As we wrap up, let me offer three quick words of encouragement about discipleship.
First, discipling an individual does not depend solely upon you. The person you disciple will learn how to live for Christ from the whole body—i.e., the church. In the words of one writer, “As [one who disciples] you can’t impart everything your disciple needs[;] you don’t have all knowledge nor all the spiritual gifts … He or she will learn from many others besides you, as you expose him/her to a whole body of believers.” Do not feel burdened to teach and model everything, because you cannot teach and model everything.

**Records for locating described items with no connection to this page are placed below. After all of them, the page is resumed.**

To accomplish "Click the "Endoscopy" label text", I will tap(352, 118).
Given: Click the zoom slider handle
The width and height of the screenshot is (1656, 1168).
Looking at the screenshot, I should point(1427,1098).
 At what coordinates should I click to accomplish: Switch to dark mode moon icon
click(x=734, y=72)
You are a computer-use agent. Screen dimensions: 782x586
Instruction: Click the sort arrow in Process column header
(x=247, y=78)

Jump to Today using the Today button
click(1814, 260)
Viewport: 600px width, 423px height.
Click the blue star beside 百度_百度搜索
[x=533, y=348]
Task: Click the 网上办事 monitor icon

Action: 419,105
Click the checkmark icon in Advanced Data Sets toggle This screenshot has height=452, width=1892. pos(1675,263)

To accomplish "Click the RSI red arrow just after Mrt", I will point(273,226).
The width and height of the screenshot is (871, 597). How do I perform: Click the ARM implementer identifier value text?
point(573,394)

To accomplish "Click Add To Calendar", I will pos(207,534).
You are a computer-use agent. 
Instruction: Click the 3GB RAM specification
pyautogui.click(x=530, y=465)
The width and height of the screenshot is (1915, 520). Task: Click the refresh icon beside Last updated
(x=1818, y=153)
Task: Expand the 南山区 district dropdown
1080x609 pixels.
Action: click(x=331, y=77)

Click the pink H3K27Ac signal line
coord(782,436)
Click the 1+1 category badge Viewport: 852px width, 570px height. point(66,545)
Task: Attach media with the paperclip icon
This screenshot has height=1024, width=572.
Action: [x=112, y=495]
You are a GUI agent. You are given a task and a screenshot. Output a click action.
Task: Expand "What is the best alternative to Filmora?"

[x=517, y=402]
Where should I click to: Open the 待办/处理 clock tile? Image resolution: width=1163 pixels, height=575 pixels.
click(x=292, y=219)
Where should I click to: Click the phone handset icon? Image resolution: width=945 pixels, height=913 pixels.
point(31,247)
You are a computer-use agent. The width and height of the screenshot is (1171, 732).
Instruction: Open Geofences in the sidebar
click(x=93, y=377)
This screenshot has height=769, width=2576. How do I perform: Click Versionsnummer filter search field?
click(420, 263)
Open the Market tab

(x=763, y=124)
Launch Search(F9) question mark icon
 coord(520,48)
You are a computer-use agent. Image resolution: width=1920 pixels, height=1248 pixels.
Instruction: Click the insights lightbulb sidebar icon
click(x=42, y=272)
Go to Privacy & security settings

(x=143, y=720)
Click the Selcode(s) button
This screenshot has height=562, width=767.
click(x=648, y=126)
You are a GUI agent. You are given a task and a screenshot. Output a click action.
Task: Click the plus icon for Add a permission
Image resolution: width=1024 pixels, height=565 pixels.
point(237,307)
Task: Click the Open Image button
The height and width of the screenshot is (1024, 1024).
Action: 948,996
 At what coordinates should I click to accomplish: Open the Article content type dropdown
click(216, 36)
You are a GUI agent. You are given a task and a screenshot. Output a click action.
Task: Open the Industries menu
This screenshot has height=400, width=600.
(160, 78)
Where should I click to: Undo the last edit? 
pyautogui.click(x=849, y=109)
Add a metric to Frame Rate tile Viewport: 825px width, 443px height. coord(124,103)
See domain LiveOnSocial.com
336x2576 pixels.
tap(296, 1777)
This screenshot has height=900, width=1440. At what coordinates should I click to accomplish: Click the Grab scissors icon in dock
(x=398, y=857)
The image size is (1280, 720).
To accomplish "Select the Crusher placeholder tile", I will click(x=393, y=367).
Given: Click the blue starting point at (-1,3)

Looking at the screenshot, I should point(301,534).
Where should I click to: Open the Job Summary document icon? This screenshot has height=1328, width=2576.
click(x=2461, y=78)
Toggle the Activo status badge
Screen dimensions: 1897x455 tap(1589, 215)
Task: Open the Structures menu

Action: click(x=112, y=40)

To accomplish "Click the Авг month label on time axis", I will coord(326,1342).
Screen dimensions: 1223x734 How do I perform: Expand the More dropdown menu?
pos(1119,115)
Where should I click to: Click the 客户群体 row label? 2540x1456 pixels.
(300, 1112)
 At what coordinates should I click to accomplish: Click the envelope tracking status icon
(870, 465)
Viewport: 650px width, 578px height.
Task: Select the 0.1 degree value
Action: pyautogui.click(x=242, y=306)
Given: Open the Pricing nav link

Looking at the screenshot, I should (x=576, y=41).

Secondly, however, you do have plenty to offer whomever you disciple. Discipleship is complicated, but, as a rule of thumb, just remember to hand down what you have. God has given you plenty of knowledge, experience, and wisdom as you have walked with him. Pass those lessons on to the next generation (Ps 71:18).
Lastly, point them to Jesus. Let this be an encouragement: all you have to do is point them Jesus. And let this also be an exhortation: no matter what you do, do not forget to point them Jesus. Knowing God in the face of Jesus Christ is our singular goal in life (Phil 1:21; 3:8). We want to live for Christ, and we want the people we disciple to live for him as well. Jesus is all we could ever need, and more than we could ever want. May the men and women we disciple see this from us, hear this from us, and live this out for themselves.
 Mark Dever, Discipling: How to Help Others Follow Jesus (Wheaton, IL: Crossway, 2016), 13.
 Robert E. Coleman, The Master Plan of Evangelism (Grand Rapids: Revell, 1993), 41.
 David C. Mathis, Habits of Grace: Enjoying Jesus through the Spiritual Disciplines (Wheaton, IL: Crossway, 2016), 110–111.
 Some books are designed specifically for study groups; other times, authors will publish discussion guides that coincide with their books. You can also use a standard method of question-asking, such as the COMA method (Context, Observation, Meaning, Application), as explained by David Helm in his book One-to-One Bible Reading: A Simple Guide for Every Christian (USA: Matthais Media, 2011).
 Colin Marshall and Tony Payne, The Trellis and the Vine (USA: Matthias Media, 2009), 76.